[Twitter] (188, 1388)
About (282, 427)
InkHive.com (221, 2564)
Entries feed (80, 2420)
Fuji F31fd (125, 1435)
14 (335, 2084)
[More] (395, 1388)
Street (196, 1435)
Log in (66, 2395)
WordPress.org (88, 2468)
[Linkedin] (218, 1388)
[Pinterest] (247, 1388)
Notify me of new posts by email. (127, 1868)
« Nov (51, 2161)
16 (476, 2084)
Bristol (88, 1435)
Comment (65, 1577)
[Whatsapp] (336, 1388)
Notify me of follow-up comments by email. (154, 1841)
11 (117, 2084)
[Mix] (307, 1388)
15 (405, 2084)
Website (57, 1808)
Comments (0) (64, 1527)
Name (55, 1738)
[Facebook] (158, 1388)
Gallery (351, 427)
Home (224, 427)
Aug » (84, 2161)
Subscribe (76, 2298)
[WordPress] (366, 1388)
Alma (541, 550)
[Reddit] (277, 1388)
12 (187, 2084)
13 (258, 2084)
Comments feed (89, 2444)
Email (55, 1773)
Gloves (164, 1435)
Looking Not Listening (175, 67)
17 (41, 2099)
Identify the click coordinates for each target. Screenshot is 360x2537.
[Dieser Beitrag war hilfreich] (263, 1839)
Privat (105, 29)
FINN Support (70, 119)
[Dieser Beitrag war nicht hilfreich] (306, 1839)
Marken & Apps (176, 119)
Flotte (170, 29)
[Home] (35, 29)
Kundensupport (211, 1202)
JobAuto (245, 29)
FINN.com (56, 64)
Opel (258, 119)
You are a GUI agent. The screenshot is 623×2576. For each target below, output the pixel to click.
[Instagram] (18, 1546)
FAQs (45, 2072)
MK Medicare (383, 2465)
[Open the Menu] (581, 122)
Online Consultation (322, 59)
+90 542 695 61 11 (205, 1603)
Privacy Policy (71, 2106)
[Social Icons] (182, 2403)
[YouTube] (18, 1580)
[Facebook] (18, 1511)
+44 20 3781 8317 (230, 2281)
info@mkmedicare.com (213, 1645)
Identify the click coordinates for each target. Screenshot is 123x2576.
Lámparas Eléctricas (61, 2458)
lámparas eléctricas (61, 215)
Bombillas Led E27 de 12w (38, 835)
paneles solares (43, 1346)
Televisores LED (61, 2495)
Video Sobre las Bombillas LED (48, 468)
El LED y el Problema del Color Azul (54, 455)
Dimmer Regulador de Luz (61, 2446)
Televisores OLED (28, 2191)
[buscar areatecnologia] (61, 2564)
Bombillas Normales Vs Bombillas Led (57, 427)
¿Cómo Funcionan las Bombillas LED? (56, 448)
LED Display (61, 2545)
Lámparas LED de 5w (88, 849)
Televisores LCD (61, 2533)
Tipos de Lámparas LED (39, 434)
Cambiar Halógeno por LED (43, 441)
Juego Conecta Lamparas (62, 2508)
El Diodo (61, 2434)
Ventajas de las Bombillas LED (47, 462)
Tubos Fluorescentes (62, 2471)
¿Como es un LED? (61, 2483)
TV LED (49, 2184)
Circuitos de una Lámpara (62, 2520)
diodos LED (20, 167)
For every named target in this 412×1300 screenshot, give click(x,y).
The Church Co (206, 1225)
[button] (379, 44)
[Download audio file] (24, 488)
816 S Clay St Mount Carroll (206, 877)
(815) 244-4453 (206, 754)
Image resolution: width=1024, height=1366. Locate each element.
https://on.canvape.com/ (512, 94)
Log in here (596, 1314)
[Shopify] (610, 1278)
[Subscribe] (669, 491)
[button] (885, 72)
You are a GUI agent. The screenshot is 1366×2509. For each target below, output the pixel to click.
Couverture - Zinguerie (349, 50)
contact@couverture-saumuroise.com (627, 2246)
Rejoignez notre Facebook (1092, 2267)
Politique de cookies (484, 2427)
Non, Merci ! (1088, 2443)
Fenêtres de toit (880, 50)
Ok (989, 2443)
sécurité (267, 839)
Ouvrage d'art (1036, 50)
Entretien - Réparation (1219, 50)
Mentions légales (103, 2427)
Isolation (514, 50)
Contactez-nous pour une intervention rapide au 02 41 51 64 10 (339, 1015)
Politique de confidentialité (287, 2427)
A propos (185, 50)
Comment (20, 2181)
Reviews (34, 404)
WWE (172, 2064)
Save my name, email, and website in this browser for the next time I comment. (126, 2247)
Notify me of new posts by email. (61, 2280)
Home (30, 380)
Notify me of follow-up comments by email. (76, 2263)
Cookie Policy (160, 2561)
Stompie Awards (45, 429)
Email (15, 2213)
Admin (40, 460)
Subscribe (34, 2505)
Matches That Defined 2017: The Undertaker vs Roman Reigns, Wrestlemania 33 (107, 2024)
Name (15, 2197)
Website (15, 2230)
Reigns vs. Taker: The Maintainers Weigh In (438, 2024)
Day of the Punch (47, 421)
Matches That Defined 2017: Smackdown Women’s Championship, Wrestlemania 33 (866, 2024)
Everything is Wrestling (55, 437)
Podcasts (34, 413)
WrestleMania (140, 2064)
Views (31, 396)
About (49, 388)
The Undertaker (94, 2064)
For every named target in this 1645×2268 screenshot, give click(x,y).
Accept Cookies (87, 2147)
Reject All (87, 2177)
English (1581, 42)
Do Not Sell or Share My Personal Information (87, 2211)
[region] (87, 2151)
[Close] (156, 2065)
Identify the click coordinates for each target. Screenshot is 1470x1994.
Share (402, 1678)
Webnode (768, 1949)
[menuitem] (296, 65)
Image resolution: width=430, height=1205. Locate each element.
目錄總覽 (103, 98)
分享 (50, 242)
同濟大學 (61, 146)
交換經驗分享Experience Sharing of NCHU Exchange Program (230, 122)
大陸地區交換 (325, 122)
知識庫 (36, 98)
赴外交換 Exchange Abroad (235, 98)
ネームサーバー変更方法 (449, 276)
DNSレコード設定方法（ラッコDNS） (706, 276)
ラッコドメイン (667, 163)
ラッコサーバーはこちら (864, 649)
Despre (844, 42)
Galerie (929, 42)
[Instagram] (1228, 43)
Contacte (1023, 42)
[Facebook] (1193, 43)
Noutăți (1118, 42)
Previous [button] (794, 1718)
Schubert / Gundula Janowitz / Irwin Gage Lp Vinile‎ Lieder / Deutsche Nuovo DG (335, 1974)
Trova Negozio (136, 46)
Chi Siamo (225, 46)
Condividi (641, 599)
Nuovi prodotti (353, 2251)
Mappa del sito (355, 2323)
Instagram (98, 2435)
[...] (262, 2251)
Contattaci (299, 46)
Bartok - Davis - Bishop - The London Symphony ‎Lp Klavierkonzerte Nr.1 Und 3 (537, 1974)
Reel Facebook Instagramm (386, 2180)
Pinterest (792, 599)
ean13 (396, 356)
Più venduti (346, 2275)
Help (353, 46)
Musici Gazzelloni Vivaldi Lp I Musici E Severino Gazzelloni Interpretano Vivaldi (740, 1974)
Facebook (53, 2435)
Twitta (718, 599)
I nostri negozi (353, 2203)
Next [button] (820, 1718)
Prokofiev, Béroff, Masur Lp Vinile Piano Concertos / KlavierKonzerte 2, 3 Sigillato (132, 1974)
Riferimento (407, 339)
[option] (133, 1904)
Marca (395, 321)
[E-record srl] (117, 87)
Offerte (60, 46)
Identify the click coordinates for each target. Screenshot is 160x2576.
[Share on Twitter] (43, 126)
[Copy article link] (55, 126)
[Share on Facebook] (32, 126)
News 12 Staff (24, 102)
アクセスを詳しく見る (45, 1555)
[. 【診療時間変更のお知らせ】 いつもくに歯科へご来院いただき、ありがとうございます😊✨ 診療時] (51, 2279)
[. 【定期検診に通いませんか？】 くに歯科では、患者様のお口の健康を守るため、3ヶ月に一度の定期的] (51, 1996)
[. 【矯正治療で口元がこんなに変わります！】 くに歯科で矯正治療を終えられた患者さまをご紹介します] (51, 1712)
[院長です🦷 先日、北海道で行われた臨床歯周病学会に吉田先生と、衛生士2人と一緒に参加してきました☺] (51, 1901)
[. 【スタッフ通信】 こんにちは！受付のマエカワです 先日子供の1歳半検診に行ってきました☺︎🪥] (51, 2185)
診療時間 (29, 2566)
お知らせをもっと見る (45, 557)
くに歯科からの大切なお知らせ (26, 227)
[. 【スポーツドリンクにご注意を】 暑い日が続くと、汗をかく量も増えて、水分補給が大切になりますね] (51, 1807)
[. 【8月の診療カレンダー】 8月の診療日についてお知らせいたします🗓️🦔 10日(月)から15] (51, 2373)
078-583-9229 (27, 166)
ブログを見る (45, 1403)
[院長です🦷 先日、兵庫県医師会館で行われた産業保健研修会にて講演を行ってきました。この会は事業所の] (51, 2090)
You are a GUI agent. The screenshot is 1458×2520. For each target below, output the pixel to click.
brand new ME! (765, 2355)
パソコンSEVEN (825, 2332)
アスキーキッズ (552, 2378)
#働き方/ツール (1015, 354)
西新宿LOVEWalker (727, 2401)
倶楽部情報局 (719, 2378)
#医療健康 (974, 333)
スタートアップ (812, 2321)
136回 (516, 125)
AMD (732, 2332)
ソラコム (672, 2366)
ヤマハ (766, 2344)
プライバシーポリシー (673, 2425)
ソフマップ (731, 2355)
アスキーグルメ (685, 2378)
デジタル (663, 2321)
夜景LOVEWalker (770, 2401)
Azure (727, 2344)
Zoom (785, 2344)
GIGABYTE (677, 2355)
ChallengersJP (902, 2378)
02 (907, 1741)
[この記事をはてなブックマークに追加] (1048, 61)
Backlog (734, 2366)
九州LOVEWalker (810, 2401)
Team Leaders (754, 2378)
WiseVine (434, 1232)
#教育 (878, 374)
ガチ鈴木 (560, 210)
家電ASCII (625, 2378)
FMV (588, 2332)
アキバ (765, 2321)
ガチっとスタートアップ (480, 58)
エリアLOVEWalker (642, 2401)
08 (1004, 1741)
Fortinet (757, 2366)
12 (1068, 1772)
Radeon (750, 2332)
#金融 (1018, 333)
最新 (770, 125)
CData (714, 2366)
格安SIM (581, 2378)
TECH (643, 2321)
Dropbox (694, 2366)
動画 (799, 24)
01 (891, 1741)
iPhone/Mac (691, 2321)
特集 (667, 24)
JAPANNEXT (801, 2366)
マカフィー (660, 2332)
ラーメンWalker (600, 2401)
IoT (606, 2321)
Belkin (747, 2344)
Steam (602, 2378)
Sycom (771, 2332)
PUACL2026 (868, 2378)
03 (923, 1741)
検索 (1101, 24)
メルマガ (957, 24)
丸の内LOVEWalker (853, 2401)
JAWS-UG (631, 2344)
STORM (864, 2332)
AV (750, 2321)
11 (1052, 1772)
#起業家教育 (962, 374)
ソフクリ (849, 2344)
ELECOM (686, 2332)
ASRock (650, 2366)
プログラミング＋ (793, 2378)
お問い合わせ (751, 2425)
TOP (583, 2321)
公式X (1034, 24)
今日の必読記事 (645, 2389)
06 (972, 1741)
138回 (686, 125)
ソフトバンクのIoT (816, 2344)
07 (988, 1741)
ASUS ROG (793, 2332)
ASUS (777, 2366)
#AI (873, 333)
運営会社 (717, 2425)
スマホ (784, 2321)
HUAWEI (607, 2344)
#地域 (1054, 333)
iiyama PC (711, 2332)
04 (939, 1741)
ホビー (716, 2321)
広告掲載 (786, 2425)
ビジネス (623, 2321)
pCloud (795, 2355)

WHAT IS EXPECTED :: The number of lines in the data that hold "click" must be the entire answer.

RESPONSE TO THIS TASK :: 9